Planning a wedding is like going on a stressful, tiring, overwhelming, time-consuming and extremely expensive journey.
You spend copious amounts of time researching local vendors and venues that are classy and affordable. You argue with your partner and your mother about the guest list, color schemes, seating arrangements and menu choices.
And you don't just simply pick a cake. You pick a cake flavor, a cake shape, a cake filling, a type of cake fondant, a cake stand and a cake topper... and that's just the cake.
When I first started wedding planning, I wondered who thought it was a good idea to begin marriage this way. But now, as I reflect on the end of this era, I realize the process of organizing a wedding can actually change you for the better. You gain important skills you can take into other life contexts.
Here's how planning a wedding can make you a better person:
1. You learn how to be assertive.
Before I became engaged, I found speaking my mind very difficult. I struggled to make decisions, doubted my choices and tried my hardest to go unnoticed. And if I disagreed with someone, I would ask my boyfriend to talk to them instead of going to them myself. Pfft.
But I soon learnt that when it comes to planning your wedding -- the most highly-anticipated event of your life -- you've got to stand up for yourself. You have to decide what you want and what you don't want. I realized that if I were to have the wedding of my dreams, I had to make it happen.
I had to tell the assistant at the bridal store that the puffy princess dress she was forcing me to try on was not my style. I had to let my partner know that he was not changing the seating arrangements I had worked so hard to create. I had to say, “No, mum, we are not using that horrendously bright green satin as table runners.” And I had to trust that I was right.
I know it doesn't sound like much, but for some people (like me), this could be a big step towards becoming a stronger person. The whole process means you can hopefully now be more assertive in your decision-making, relationships and workplace.
2. You learn how to be organized.
Event planning forces you to be organized and stay on top of things. I learnt how to prioritize the big decisions without forgetting about the small ones, how to think through every detail and decision thoroughly and how to work to a deadline. I also learnt how to deal with mental checklists and to not let stress get the better of me: Every 'tick' on the checklist was a small victory.
The organizational skills you gain here could help you function better in whatever task you find yourself doing in the future.
3. You learn how to be content.
At the start of my engagement, I was set on having an outdoor ceremony. I convinced myself there was nothing more aesthetically pleasing than saying “I do” amidst nature's beauty.

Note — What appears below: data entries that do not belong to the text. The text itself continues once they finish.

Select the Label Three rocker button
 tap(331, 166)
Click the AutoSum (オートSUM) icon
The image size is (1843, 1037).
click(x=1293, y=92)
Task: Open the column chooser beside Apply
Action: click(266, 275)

But the outdoor area we hired ended up being quite boggy and cold during the time of year our wedding was on, so we had no choice but to use the site's indoor area instead.
At first, I was devastated that my dream would not become a reality. But I had to get over it and get on with it. I also learnt how to focus on the "good" in the situation -- like the fact that an indoor wedding would mean that my guests wouldn't freeze to death halfway through the vows and also that the bottom of my dress wouldn't end up decorated with mud stains.
I know that life will be full of disappointments, but I hope that I can maintain this positive attitude throughout.
4. It makes you both proud and humble.
For some aspects of my wedding, I went "DIY-style." I designed my own invitations, ceremony programs and menus. And I was pretty satisfied with the end results.
But I also knew that I lacked a whole heap of other skills. Craft my own bouquet of flowers? No, thank you. Bake my own wedding cake? No can do. Do my own hair? Only if I don't mind rocking a horrific 'do on my special day.
You can learn how to trust your own creativity, but also how to humbly ask more talented individuals for their much-needed help.
5. It makes you a more grateful person.
Don't get me wrong; I loved my partner, family and friends before I became engaged. But witnessing the roles they played in my wedding planning process has made me love them even more.
My friends made my last months of non-married life extremely fun, spoiling me with a girly bachelorette weekend and a gift-filled kitchen tea. My family displayed immense support, selflessness and generosity. And my partner stuck by my side, even when I acted ridiculous.
At times, planning a wedding is hectic. But knowing that your loved ones helped to make it happen fills your heart with eternal appreciation, thankfulness and love.